In some ways, drug development is like any other kind of highly competitive tech product. You're off and running on version 2.0 while the 1.0 prototype is still in beta testing. So it's no wonder that in the sizzling hot CAR-T field, some of the pioneering scientists who helped blaze the trail to the clinic are now at work on the new-and-improved model.
Stan Riddell, a scientist at the Fred Hutchinson Cancer Research Center--which is allied with Juno Therapeutics ($JUNO), where Riddell is a scientific founder--has published new work in Nature Biotechnology on an amped-up T-cell design. Using a small protein tag, Riddell's group says it can purify and track the T cells after they've been modified in the lab and then injected into patients.

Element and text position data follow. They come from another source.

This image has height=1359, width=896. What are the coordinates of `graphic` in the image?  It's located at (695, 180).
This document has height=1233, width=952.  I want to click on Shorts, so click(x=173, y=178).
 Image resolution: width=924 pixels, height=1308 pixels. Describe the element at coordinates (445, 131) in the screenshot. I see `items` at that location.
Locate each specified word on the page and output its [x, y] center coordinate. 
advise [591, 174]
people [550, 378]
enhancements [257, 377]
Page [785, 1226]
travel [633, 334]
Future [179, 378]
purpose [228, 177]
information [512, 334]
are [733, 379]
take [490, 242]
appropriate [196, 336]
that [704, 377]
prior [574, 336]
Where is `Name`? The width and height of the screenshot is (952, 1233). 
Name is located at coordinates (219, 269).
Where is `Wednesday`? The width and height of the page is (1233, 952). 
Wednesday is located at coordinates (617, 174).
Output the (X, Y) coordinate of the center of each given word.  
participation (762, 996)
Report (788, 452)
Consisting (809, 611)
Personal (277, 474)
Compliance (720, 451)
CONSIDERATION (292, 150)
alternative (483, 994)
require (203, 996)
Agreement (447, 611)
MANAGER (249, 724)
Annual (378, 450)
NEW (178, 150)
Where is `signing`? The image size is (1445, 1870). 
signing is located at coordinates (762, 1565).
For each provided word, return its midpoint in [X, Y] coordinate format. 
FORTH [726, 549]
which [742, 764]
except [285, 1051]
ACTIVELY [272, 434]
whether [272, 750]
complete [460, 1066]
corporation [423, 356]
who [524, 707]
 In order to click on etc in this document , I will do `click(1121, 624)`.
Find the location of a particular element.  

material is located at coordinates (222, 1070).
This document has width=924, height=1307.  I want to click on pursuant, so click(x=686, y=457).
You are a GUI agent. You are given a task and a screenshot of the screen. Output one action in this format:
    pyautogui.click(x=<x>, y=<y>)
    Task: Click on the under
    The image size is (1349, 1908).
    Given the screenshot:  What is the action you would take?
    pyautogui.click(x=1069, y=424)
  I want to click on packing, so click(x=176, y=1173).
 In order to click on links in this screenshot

Investigators at Juno, Kite and elsewhere are hard at work in the clinic with T-cells that have been reengineered with chimeric antigen receptors, so they can hunt and destroy cancer cells. In this new study, Riddell says he's demonstrated in mice that the protein tag helps whip up potency, spur the proliferation of cells that fight cancer, cut back on manufacturing time from 14-20 days down to 9 days, and add a "kill switch" that can be used to deactivate the therapy if it threatens the patient.
That last bit about the safety switch is particularly significant, as the CAR-T approach is well known to spur cytokine release syndrome, also called a cytokine storm, which can and has killed patients.
Just days ago Riddell and a group of colleagues from several institutions tied to Juno captured the global spotlight with a small human study demonstrating the improved efficacy of a subset of cells called memory T cells.
In a small group of dying, late-stage patients given just months to live, this approach eliminated symptoms of acute lymphoblastic leukemia in 94% of the group. Patients with a variety of blood cancers saw an 80% response rate.
"This is unprecedented in medicine, to be honest, to get response rates in this range in these very advanced patients," Riddell told reporters at the meeting.
This kind of scientific tinkering will be key to distinguishing the leaders in the field. CAR-T using patient cells also faces a challenge from investigators using off-the-shelf cells that should be easier to make and less expensive once on the market. And the potential multibillion-dollar payoff is keeping researchers focused squarely on advancing new wrinkles that may well provide a crucial edge in the market war to come.